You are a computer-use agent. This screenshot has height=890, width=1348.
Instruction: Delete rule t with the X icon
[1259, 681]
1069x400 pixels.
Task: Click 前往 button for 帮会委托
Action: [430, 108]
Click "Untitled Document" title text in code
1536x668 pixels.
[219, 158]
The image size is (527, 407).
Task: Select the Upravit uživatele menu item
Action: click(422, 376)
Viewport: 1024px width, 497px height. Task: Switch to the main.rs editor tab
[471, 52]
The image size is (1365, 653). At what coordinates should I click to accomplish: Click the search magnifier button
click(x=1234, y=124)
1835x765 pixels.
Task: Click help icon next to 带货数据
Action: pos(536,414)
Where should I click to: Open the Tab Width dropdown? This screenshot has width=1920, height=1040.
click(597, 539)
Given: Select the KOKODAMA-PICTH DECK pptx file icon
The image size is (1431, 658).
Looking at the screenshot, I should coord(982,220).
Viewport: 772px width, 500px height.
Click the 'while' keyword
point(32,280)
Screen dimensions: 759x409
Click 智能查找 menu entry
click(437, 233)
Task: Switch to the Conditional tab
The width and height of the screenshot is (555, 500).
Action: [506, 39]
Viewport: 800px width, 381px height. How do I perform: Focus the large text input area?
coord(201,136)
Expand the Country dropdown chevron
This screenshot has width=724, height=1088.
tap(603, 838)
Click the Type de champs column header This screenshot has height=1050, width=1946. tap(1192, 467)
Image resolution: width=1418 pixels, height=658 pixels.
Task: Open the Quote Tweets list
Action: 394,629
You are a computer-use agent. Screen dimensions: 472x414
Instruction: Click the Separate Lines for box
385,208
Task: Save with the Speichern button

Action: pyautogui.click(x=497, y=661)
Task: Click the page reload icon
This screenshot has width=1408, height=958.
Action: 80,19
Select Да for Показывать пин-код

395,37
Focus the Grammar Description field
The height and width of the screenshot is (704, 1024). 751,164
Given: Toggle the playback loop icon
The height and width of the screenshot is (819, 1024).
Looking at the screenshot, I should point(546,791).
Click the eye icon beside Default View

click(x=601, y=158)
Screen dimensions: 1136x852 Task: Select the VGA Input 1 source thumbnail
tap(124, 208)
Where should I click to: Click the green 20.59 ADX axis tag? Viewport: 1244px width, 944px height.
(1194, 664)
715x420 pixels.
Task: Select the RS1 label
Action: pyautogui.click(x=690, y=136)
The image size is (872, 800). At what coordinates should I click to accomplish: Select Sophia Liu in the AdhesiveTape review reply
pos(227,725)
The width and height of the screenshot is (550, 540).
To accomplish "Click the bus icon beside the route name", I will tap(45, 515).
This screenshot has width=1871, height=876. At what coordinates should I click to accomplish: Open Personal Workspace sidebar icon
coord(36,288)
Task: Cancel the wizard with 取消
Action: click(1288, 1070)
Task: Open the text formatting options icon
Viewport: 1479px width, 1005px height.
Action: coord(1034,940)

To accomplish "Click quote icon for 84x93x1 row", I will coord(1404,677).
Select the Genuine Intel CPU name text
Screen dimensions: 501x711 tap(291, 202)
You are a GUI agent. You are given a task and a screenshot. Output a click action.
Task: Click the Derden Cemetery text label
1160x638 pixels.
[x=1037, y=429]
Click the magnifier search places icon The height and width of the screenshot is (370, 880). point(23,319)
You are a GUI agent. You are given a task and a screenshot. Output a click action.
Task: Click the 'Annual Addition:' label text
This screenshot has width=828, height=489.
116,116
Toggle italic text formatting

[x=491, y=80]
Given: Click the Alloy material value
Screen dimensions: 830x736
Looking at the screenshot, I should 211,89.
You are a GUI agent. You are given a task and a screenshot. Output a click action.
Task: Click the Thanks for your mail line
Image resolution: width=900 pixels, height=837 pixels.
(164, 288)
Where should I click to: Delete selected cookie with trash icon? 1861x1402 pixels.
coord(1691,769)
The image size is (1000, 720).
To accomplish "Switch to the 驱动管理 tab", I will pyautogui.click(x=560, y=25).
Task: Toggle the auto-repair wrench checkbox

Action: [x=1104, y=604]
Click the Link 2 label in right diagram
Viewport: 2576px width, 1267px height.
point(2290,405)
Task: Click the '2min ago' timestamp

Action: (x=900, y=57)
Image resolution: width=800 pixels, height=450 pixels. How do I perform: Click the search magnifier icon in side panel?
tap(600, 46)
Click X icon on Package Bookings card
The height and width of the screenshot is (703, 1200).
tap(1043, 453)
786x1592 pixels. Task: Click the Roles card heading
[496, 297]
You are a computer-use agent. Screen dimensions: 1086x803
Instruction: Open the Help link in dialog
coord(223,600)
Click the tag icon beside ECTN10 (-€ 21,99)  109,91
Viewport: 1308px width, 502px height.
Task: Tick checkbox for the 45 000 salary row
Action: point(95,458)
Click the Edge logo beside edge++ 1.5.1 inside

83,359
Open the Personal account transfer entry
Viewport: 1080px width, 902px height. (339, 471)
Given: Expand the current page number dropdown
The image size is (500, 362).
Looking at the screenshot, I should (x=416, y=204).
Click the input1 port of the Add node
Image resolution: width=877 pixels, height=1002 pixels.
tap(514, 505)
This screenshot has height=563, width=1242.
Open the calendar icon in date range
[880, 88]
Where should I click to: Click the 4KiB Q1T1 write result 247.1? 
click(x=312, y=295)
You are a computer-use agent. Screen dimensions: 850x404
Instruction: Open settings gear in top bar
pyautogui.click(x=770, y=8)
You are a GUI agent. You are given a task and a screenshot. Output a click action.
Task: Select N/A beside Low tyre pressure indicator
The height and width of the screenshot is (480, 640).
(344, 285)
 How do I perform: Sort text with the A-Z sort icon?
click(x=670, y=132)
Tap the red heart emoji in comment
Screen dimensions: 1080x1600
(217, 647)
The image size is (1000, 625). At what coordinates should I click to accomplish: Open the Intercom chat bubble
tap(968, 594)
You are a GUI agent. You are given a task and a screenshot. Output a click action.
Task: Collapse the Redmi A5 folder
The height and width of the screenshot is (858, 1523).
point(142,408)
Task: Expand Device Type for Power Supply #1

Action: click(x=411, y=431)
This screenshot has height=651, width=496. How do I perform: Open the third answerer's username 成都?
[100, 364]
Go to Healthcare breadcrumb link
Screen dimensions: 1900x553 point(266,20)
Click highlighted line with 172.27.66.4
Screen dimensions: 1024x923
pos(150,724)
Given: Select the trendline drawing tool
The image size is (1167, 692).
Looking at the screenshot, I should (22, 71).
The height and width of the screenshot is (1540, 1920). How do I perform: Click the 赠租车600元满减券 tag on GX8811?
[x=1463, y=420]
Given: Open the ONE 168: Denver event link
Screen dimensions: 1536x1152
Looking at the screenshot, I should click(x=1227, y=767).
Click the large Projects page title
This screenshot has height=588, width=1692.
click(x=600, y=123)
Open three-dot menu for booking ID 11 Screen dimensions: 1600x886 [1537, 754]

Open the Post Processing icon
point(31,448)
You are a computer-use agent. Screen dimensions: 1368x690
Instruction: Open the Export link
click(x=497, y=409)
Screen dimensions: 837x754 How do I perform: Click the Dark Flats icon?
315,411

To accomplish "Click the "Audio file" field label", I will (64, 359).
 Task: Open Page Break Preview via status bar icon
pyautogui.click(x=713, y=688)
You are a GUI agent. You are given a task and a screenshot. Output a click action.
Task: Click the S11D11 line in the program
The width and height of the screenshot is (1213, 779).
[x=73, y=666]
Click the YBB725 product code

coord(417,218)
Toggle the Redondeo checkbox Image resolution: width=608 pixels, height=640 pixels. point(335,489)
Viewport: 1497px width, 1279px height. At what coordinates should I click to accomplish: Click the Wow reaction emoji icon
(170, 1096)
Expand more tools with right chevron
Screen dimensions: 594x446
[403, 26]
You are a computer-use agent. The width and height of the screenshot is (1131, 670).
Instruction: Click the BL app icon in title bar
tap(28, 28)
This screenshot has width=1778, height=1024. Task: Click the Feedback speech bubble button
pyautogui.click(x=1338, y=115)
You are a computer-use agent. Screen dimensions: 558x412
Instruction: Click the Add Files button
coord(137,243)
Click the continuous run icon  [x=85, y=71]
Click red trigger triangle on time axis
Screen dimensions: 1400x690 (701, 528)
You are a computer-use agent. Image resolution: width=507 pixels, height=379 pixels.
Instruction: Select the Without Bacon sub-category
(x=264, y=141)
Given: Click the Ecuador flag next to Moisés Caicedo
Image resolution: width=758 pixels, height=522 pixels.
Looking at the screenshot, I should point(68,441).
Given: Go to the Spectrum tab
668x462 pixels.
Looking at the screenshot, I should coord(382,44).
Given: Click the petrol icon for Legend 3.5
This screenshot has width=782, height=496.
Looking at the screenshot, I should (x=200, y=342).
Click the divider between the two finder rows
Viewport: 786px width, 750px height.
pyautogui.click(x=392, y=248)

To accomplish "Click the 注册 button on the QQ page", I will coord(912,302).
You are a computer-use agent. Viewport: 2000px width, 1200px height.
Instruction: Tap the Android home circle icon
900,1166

EXERCISE INSTRUCTIONS: Search the data above for the word "will" and show every line that has it.

RESULT OF THIS EXERCISE:
To accomplish "Click the bus icon beside the route name", I will tap(45, 515).
To accomplish "Click quote icon for 84x93x1 row", I will coord(1404,677).
To accomplish "Switch to the 驱动管理 tab", I will pyautogui.click(x=560, y=25).
To accomplish "Click the "Audio file" field label", I will (64, 359).
To accomplish "Click the 注册 button on the QQ page", I will coord(912,302).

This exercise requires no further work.